Automate metric collection and processing workflow
Closed this issue ยท 11 comments
For creating a self updating metrics dashboard, we will have to create a pipeline that runs everyday and updates the data reflected in the dashboard.
This pipeline will have following steps:
- Data collection from Gtihub and storage on ceph
- Metric calculation from raw Github data
- Update results csv on Ceph being used by Trino and Superset
I was playing around with Github API for python and that seems pretty straightforward as well. For example, see this snippet that gets open issues for the metrics repository:
Also, the mi tool uses github API under the hood, see file. It also has some metric processing classes that we can maybe reuse.
๐ Some notes that may help while creating the automated pipeline for metric collection.
@Shreyanand if I recall correctly, you will not have to actually make any "Modifications to the Trino table being used by Superset" just adding the the relevant metrics back to Ceph, should propagate the update through trino and superset
@Shreyanand if I recall correctly, you will not have to actually make any "Modifications to the Trino table being used by Superset" just adding the the relevant metrics back to Ceph, should propagate the update through trino and superset
That's even better! Updated.
I think the modification to the trino table needs to be triggered each time we want an updated table.
Meaning, updates to the ceph s3 dataset will also need to be followed by updates to the trino table created from the dataset.
Both steps can be a part of a same notebook though (getting data from s3 bucket, calculating and storing metrics on S3 and creating tables on trino).
In our ai4ci workflows, we add these steps to the same kubeflow pipeline so that they occur sequentially.
What is missing in this list, which we also need to automate is "refreshing the dataset" on superset upon a trino table update. That step is currently manual and can be only done by a dataset owner/creator. Refreshing the superset dataset will automatically update the charts and dashboard.
updates to the ceph s3 dataset will also need to be followed by updates to the trino table created from the dataset.

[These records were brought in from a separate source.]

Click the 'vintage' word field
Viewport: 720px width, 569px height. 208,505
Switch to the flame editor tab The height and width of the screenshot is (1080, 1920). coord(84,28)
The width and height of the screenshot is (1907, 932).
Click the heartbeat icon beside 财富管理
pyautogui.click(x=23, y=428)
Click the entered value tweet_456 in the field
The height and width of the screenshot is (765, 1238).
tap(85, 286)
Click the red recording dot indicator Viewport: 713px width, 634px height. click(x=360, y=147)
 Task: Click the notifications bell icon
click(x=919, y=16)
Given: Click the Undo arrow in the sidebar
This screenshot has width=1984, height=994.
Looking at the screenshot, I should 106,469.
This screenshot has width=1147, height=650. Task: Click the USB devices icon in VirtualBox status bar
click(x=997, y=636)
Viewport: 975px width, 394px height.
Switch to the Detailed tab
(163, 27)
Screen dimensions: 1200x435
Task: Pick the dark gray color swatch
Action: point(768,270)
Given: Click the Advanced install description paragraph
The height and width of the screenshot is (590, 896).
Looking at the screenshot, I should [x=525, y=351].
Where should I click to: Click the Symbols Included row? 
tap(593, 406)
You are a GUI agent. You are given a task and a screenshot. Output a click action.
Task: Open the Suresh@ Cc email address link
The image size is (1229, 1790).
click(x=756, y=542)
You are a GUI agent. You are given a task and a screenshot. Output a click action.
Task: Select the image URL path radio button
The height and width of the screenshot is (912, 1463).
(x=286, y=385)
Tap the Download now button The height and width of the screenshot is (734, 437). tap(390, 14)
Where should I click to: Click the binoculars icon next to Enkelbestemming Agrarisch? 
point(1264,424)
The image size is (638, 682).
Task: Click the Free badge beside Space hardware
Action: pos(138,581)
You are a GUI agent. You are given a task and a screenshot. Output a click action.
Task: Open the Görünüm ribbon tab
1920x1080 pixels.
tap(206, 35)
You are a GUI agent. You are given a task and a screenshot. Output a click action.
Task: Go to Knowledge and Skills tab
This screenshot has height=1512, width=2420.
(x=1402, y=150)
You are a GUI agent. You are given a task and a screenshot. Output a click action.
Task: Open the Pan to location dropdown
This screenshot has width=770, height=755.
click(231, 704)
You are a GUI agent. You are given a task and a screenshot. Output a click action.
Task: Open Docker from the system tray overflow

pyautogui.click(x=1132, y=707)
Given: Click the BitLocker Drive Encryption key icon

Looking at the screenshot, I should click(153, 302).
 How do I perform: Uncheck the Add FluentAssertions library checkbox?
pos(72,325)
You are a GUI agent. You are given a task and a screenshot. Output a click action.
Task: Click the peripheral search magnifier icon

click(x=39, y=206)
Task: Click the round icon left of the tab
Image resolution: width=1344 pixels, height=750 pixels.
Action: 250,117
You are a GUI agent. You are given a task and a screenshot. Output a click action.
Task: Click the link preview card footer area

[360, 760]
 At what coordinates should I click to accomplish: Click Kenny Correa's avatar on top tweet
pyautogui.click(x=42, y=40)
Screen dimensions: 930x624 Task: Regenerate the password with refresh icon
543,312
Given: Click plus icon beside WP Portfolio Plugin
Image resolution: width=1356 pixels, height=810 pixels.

Is this true if there is no schema change or anything to an existing table?, just a new and correctly formatted csv added to ceph? Are the Trino tables no longer "external tables" the way we had done it a while back?
Is this true if there is no schema change or anything to an existing table?, just a new and correctly formatted csv added to ceph? Are the Trino tables no longer "external tables" the way we had done it a while back?
I remember the tables to be fairly static and that they needed refreshing each time new datasets would be pushed. But maybe this could depend on the way the tables or database is configured.
@hemajv do you know how we can configure trino tables to get updated automatically upon updates to an s3 prefix (eg: occurrence of new files within the prefix)
Is this true if there is no schema change or anything to an existing table?, just a new and correctly formatted csv added to ceph? Are the Trino tables no longer "external tables" the way we had done it a while back?
I remember the tables to be fairly static and that they needed refreshing each time new datasets would be pushed. But maybe this could depend on the way the tables or database is configured. @hemajv do you know how we can configure trino tables to get updated automatically upon updates to an s3 prefix (eg: occurrence of new files within the prefix)
I remember in the past, if new files were added to s3 it would get appended as new rows into the table (as long as columns remain the same). However, @oindrillac if you have seen that the table isn't getting appended then we may have to look into the table creation commands and figure out if there is another way. Perhaps it has changed with newer version of Superset/Trino. Ill look into it.
/assign @chauhankaranraj
@MichaelClifford As part of the automation, we were thinking of moving ahead with an argo workflow or cron job approach to serve our automation needs. Currently, we have only one notebook that needs to run in automation and kubeflow pipelines might be an overhead. The notebook can be executed daily to fetch the most updated data and analyze different repositories by passing as env vars the repo urls. Hence, we thought we could replicate a similar workflow as done in the mailing list analysis project.
@codificat @tumido @4n4nd We want to be able to pass a list of env vars to our cron job so that it can be run in parallel for the different env vars passed. Any suggestions/recommendations on how we could possibly do this?
For more context, we have a cron job that takes in a repository name as environment variable, and fetches metrics for it daily. Now, we want to run the same cron job for several repositories in parallel and we want to discuss how to achieve that. I found this online but I'm not sure if this is the best way.